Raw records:
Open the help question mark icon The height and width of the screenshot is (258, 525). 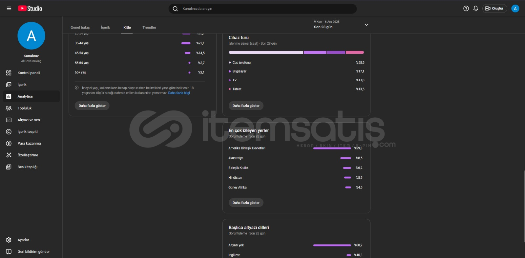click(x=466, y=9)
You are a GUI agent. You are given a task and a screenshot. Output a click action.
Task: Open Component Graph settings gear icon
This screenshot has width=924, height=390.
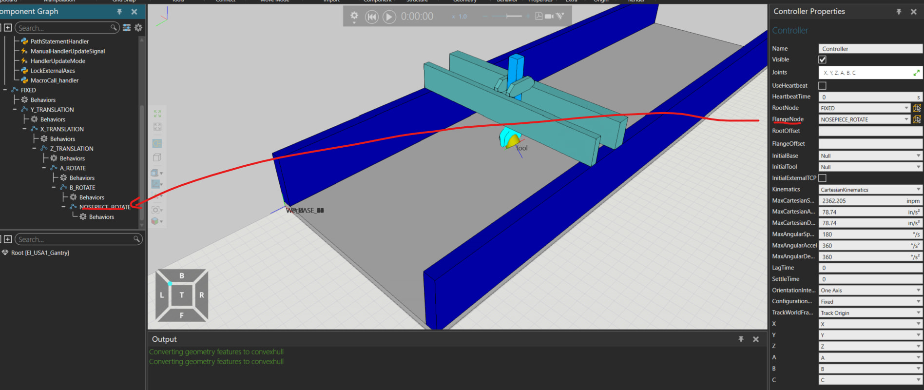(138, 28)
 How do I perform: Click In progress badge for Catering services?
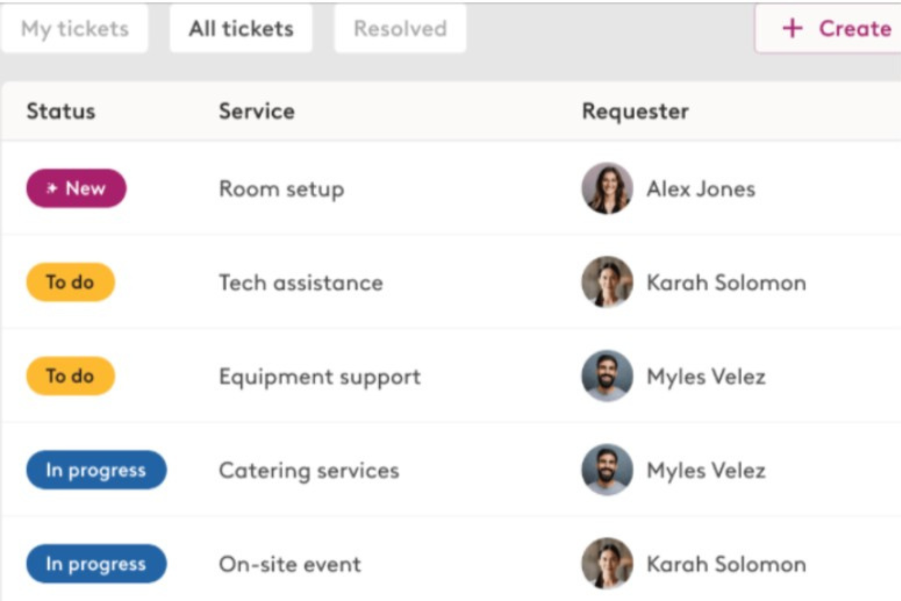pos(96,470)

Aim of the exercise
Repeat the records word for word, from the line containing "You are a GUI" through the end of the records, and leave the pictures out of your answer.

Exercise response
You are a GUI agent. You are given a task and a screenshot. Output a click action.
Task: Open Component Graph settings gear icon
This screenshot has width=924, height=390.
(138, 28)
 How do I perform: Click In progress badge for Catering services?
pos(96,470)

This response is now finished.